My Arm è il lavoro della Accademia degli Artefatti che porta in scena il testo dell’autore contemporaneo Tim Crouch, in cui si uniscono due sue opere “My Arm” e “An oak tree”.La peculiarità degli scritti di Crouch è che i suoi testi non si limitano a dire ma a raccontare una realtà che produce la finzione e, viceversa, una finzione che produce la realtà. S’indaga quindi un nuovo modo di raccontare e un nuovo modo di relazione tra la scena e il pubblico che è introdotto in questa inconsueta modalità sin dall’inizio con l’attore, Matteo Angius, che aspetta seduto tra la platea e inizia a parlare direttamente con lo spettatore.Inizio decisamente “spiazzante” che porta subito a familiarizzare e ad entrare in un ottica diversa di fruizione della scena, dello spettacolo ma soprattutto nell’ascolto della storia in sé.La paradossale vicenda è quella del protagonista che all’età di 10 anni decide, "un po' per noia e un po' per non morire” di compiere un gesto all’apparenza banale, tenere un braccio sopra la testa. Una piccola, insignificante azione che muterà per sempre la sua esistenza e quella delle persone che lo circondano.
“Avevo dieci anni ed ero l’unico bambino che aveva scelto di andare a senso unico”
La storia è raccontata in un excursus di ricordi d’infanzia ed è accompagnata da una colonna sonora rigorosamente dal vivo (alla chitarra e voce Mauro Bracciali) che percorre le tappe dagli anni 70 fino ai 90 con una scaletta di tutto rispetto da Sex Pistols, Duran Duran, The Buggles ecc. donando alla messa in scena tutto il sapore britannico in cui la storia si snoda.Il fatto, per quanto assurdo, potrebbe trarre spunto da una situazione reale, e parla soprattutto dei propri limiti e la voglia di sfidare il proprio corpo. Questa sfida, questo voler sfidare il limite fisico (ma che in automatico sfida anche la forza della mente) porta il protagonista a diventare da “un caso curioso, a un caso clinico fino a un caso artistico”.Infatti il suo braccio diventa un oggetto di studio di artisti e di installazioni contemporanee fino anche dopo la sua morte.E quale canzone migliore se non quella di Mad World di Gary Jules, colonna sonora del film Donnie Darko, poteva accompagnarci alla fine d questa storia.
“Quei nove mesi furono l'inizio della mia vita.
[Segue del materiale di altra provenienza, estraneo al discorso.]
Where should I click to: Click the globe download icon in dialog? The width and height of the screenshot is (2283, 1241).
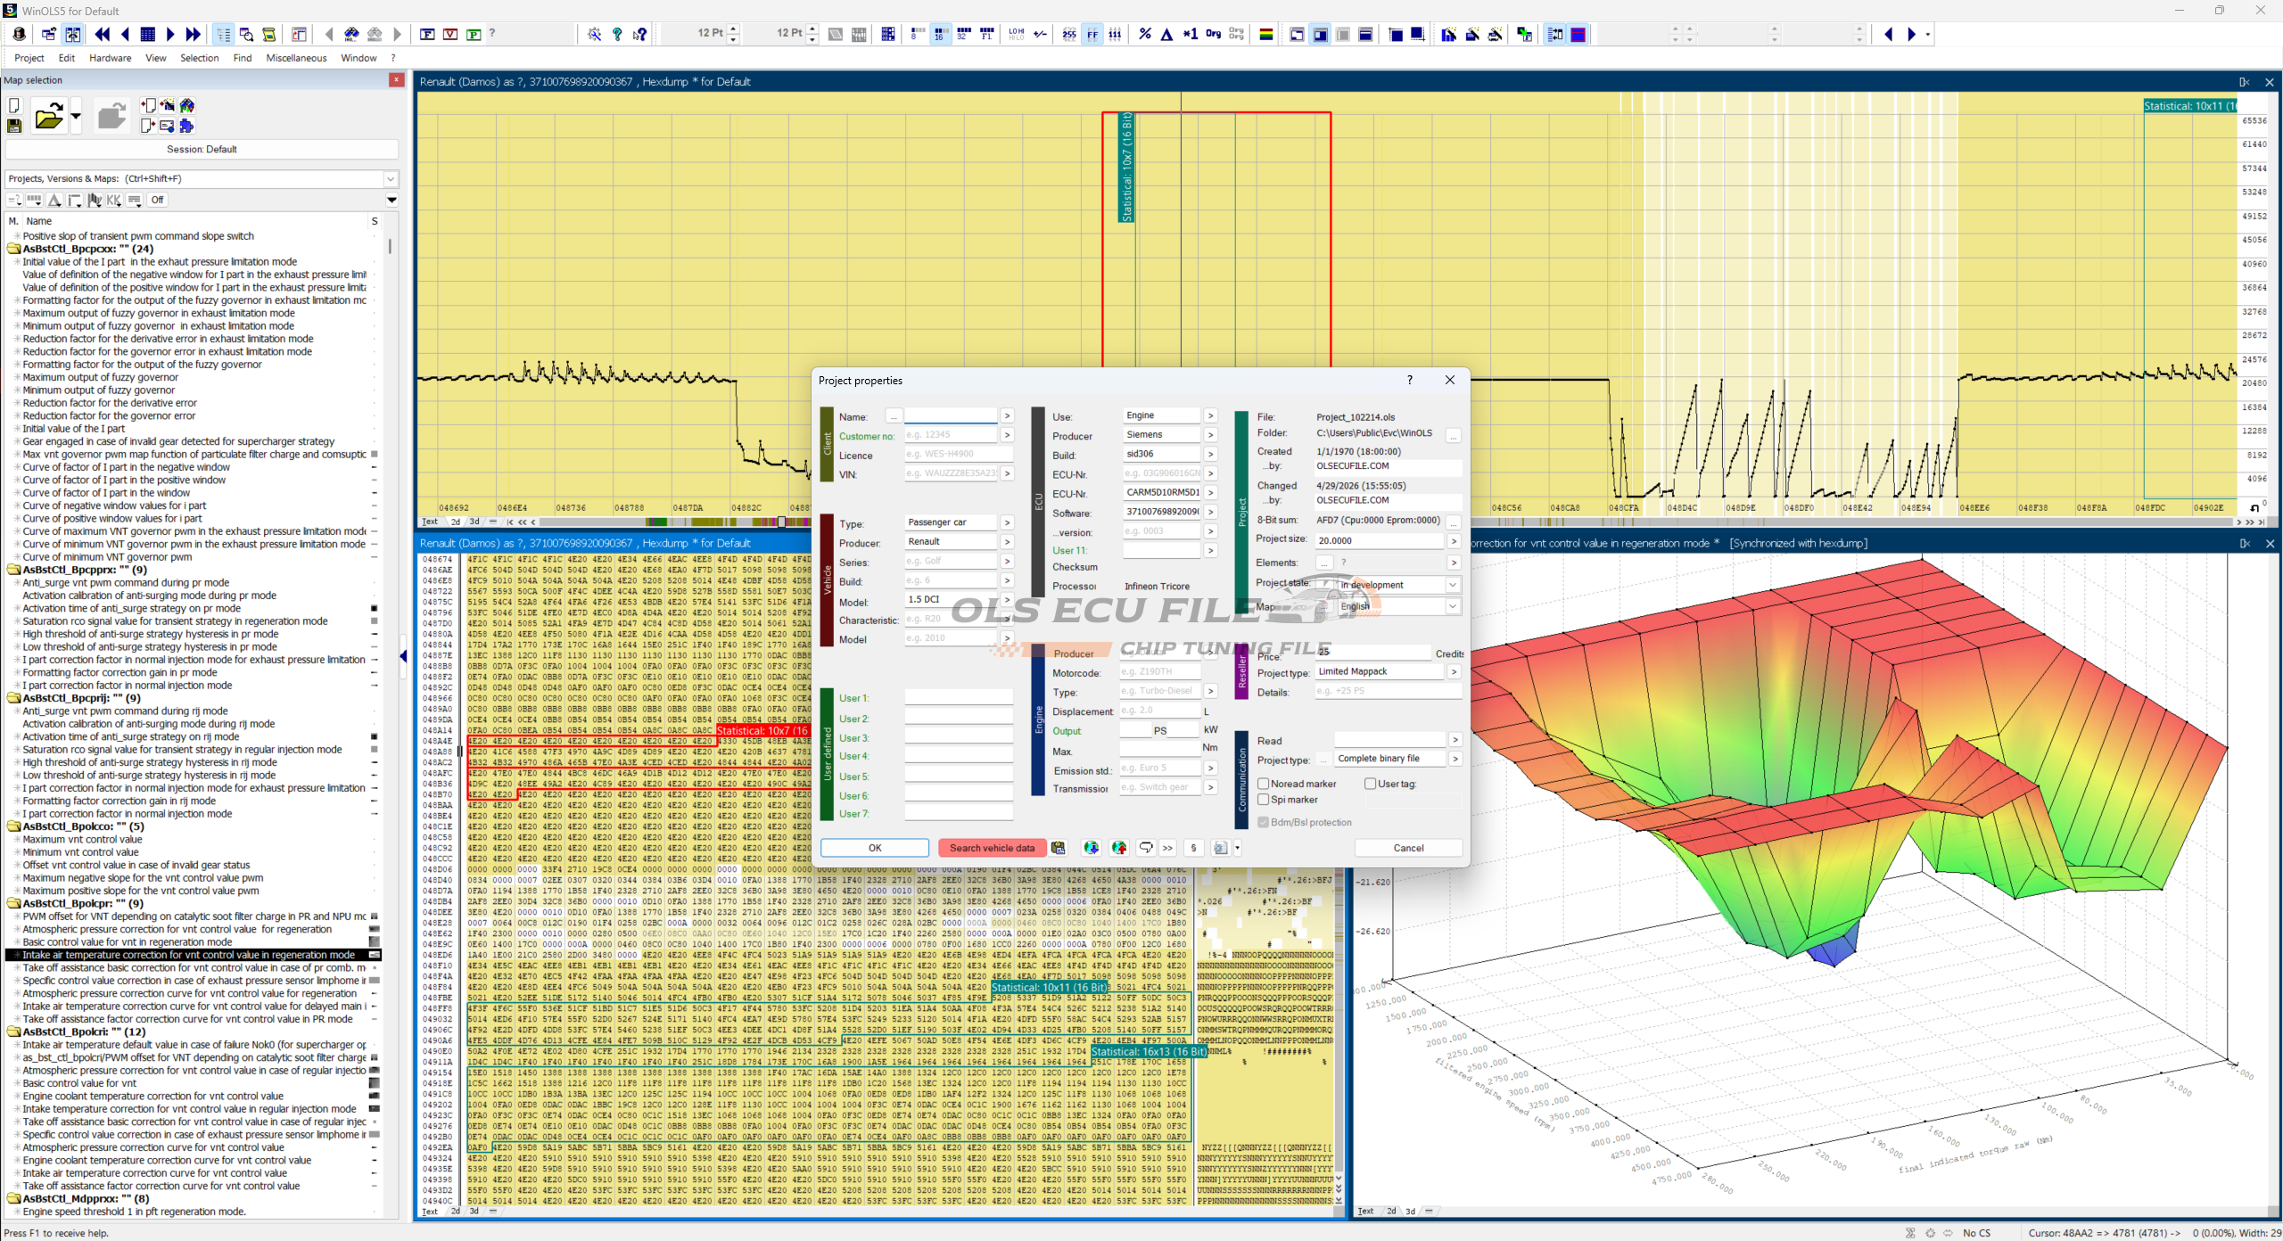[1091, 848]
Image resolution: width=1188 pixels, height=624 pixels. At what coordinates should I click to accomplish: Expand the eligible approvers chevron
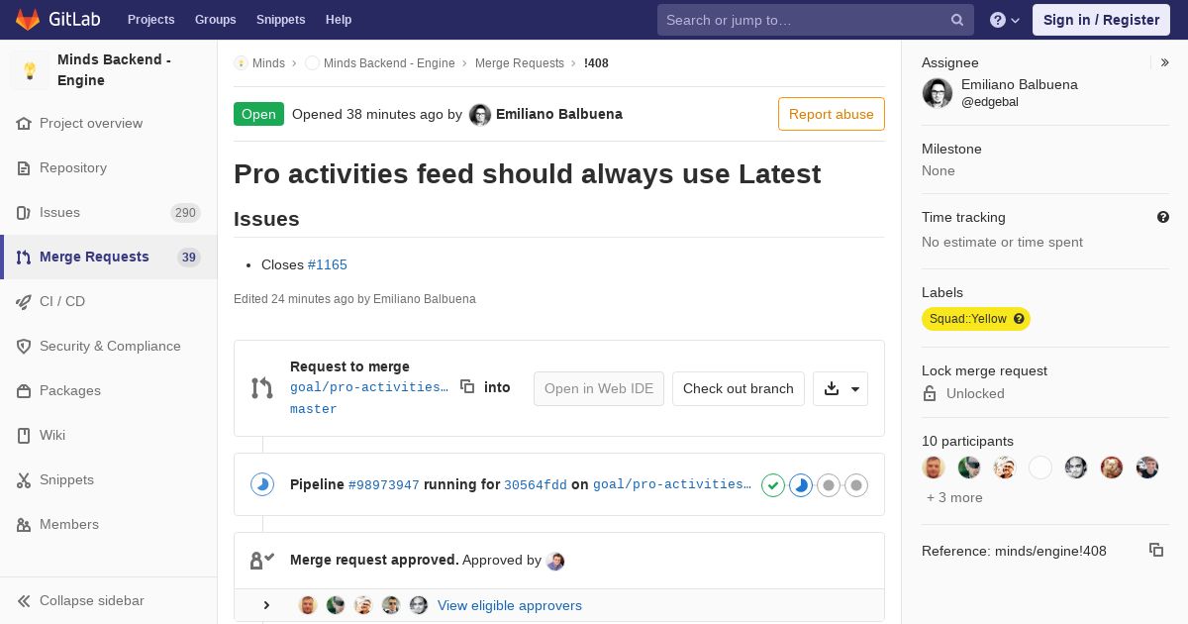[266, 605]
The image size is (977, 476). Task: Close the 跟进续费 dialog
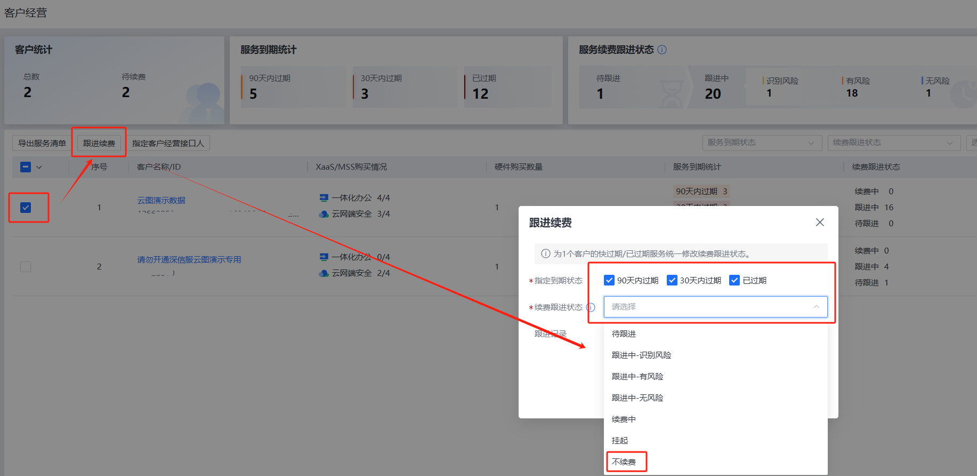[x=820, y=223]
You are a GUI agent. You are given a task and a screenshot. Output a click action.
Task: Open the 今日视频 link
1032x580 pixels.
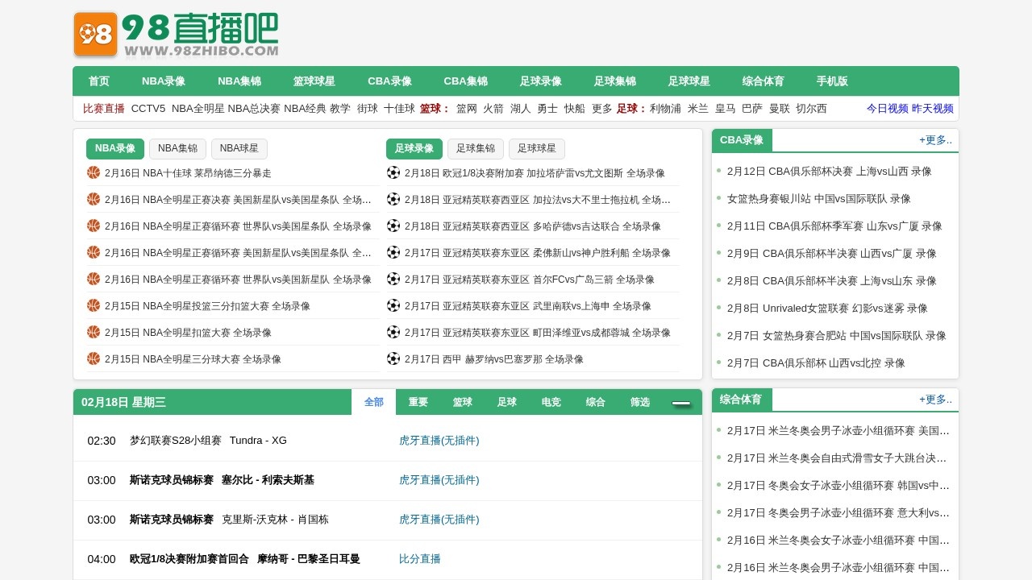tap(885, 107)
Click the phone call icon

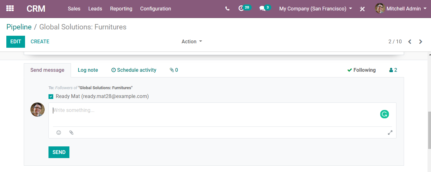pyautogui.click(x=227, y=9)
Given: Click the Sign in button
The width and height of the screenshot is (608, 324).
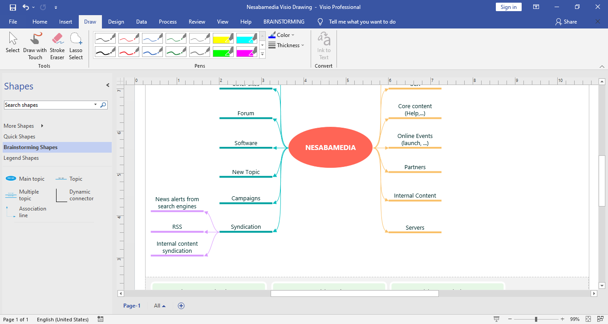Looking at the screenshot, I should coord(508,7).

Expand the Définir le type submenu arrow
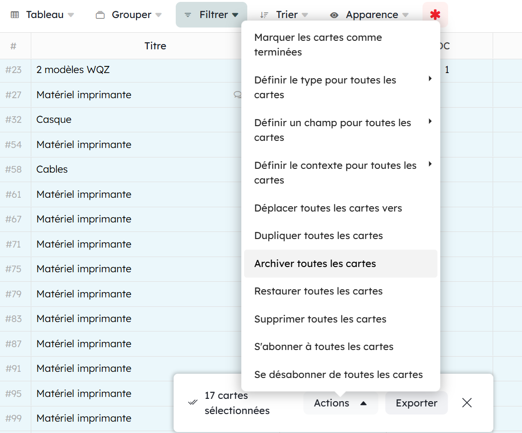[430, 79]
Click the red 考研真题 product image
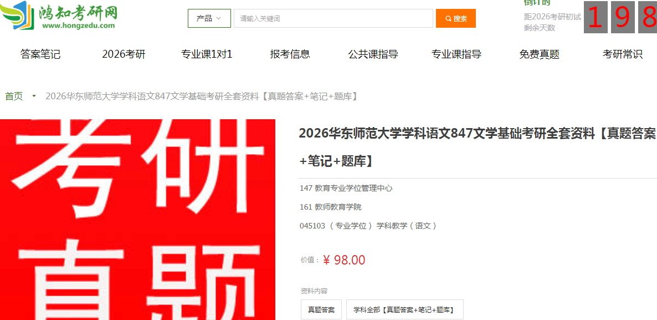Screen dimensions: 657x320 pyautogui.click(x=137, y=220)
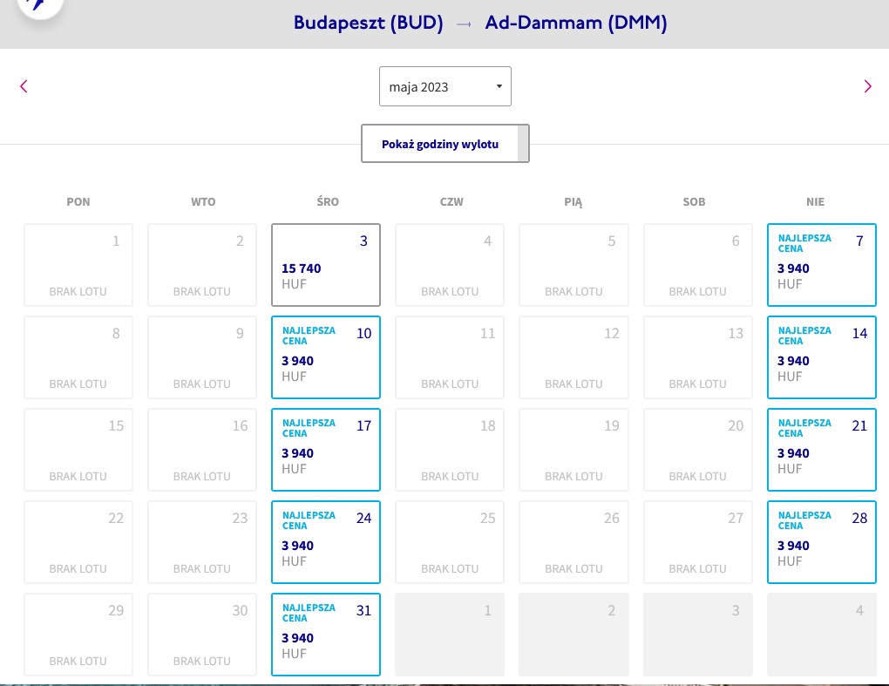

Nove mesi giusti, una gestazione e il quadro terminato fu la mia rinascita.”
Momenti divertenti, tragici, ironici e dolorosi si alternano senza strascichi ne sfumature, ma sono raccontati con la naturalezza di questo bravo attore che entra ed esce dalla storia con un modo quasi “stropicciato”, quasi “grunge”, che ci fa sentire i suoi diretti interlocutori.
Il lavoro può essere suddiviso visivamente in tre piani di azione apparenti:la scena concreta che è quella dove troviamo Angius e Bracciali;il piano “secondario” che è lo schermo dietro di loro in cui viene proiettato il video dove il protagonista dialoga con un altro se a grandezza naturale;e il “terzo” piano che è quello creato da un secondo schermo, più piccolo, dove attraverso l’uso di una telecamera si riproduce una sorta di filmino che rappresenta un teatrino ulteriore allestito dal protagonista che mette in scena la sua storia con una serie di oggetti, alcuni chiesti inizialmente al pubblico in prestito, che vengono trasformati di volta in volta in personaggi del racconto.In questo modo, come spiega la compagnia:
“(…) prendendo a prestito dagli spettatori foto, chiavi, accendini che raffigurano luoghi o personaggi cui però non rimandano affatto si ricostruisce un teatro ulteriore, un mondo e un linguaggio ulteriori che raccontano una storia tanto vera e per questo impossibile, manipolando la realtà e mettendola a servizio di una rappresentazione che però non ha nulla da raccontare, se non se stessa”. Niente lieto fine, niente lezioni di vita, ma solo la semplicità di una storia e la sua forza rappresentativa.Se siete curiosi di vedere cosa succede a sfidare i propri limiti, questo è lo spettacolo che fa per voi.